[Model deployment] PaddleOCR model openvino deployment (2)

The previous blog [Model Deployment] PaddleOCR model openvino deployment (1) introduces the deployment method of the PaddleOCR detection model DBNet. This article will introduce the deployment method of text orientation classification and text recognition, and at the same time, the detection, orientation classification, and text recognition models are connected in series Get up and give the complete deployment process.

PaddleOCR:https://github.com/PaddlePaddle/PaddleOCR

When deploying a deep learning model, we mainly complete the code of the preprocessing and postprocessing parts. The same is true for the three models of detection, classification, and identification. We only need to complete the preprocessing and postprocessing.

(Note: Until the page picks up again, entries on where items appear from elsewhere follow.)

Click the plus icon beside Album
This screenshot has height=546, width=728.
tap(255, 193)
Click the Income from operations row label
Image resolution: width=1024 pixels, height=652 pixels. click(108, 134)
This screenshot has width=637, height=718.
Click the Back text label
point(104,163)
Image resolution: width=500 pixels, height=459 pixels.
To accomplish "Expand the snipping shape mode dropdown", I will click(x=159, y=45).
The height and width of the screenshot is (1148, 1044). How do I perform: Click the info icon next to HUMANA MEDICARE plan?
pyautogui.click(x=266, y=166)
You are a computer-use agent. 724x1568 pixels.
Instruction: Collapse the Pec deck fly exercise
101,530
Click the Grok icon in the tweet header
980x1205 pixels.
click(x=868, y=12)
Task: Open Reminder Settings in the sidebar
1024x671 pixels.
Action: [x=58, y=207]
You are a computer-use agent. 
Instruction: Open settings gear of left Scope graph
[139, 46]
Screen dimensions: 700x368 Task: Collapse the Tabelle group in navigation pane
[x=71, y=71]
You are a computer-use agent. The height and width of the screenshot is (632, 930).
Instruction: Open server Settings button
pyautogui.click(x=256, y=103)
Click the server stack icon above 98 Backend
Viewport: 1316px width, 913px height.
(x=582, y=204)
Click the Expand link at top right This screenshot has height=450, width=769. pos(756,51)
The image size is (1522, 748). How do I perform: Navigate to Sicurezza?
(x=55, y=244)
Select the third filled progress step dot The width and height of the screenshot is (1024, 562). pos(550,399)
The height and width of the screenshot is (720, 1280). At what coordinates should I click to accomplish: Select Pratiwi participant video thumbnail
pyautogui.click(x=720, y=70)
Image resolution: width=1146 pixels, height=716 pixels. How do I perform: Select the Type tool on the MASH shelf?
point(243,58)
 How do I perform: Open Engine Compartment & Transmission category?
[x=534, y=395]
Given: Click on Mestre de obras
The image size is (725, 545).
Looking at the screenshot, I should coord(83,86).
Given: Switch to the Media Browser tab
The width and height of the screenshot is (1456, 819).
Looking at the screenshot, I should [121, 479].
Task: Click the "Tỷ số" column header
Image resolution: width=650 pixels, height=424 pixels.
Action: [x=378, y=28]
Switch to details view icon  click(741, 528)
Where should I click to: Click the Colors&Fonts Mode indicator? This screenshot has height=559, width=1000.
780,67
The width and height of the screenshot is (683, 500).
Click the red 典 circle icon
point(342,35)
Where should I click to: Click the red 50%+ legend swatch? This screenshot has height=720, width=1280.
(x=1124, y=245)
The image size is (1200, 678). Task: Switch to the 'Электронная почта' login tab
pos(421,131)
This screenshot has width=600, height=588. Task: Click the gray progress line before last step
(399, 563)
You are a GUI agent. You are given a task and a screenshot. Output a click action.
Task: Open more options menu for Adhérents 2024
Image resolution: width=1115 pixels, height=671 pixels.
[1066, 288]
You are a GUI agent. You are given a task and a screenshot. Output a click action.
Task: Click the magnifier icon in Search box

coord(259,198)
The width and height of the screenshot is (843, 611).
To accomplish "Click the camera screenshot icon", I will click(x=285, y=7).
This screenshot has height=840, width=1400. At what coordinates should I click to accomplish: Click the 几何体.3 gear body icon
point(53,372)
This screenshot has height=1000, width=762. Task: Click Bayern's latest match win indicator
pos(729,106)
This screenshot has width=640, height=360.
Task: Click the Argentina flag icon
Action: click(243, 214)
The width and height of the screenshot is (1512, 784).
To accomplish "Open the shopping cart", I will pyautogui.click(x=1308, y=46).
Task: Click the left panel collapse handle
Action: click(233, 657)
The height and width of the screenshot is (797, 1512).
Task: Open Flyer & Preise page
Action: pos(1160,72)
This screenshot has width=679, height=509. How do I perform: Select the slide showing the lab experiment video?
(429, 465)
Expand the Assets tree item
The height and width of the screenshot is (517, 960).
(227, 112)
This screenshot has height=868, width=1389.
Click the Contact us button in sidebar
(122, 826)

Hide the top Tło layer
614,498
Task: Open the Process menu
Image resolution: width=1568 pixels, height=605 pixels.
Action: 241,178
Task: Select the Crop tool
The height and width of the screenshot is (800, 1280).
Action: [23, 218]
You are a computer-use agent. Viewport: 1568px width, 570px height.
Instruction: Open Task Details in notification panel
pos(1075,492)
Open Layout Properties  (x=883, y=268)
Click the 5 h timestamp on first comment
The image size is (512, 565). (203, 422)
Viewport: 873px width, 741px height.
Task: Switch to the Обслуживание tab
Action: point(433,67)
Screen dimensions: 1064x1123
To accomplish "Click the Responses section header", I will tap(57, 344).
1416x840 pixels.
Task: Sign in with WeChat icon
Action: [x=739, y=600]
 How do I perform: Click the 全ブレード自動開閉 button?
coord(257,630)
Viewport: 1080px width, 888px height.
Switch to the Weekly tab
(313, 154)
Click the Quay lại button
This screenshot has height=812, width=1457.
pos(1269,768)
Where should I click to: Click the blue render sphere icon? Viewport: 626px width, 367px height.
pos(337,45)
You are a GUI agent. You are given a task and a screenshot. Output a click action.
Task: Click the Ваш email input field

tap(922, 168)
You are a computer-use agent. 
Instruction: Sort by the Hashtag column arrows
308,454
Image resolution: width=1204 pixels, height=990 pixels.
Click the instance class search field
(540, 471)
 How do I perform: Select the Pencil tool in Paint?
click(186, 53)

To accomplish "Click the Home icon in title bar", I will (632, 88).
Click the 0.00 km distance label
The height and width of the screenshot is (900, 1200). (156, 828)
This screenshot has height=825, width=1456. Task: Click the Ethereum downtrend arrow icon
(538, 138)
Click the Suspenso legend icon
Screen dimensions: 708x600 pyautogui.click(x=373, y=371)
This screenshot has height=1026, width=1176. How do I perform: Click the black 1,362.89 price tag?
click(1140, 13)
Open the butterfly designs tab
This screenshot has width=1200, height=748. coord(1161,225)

The model deployment effect is as follows (the left is the original image, the right is the detection result):

 The identification results are as follows:


content

First, the detection model deployment

Second, the direction classification model deployment

1. Download the classification model

2. Unzip the compressed package

3. View the model

 4. Deployment

Third, identify the model deployment

1. Download the model

2. Unzip the compressed package

 3. View the model structure

 4. Deployment

Fourth, detection + classification + identification serial deployment

5. Reference


First, the detection model deployment

Detection model deployment reference: [Model deployment] PaddleOCR model openvino deployment (1) , this article will not introduce too much.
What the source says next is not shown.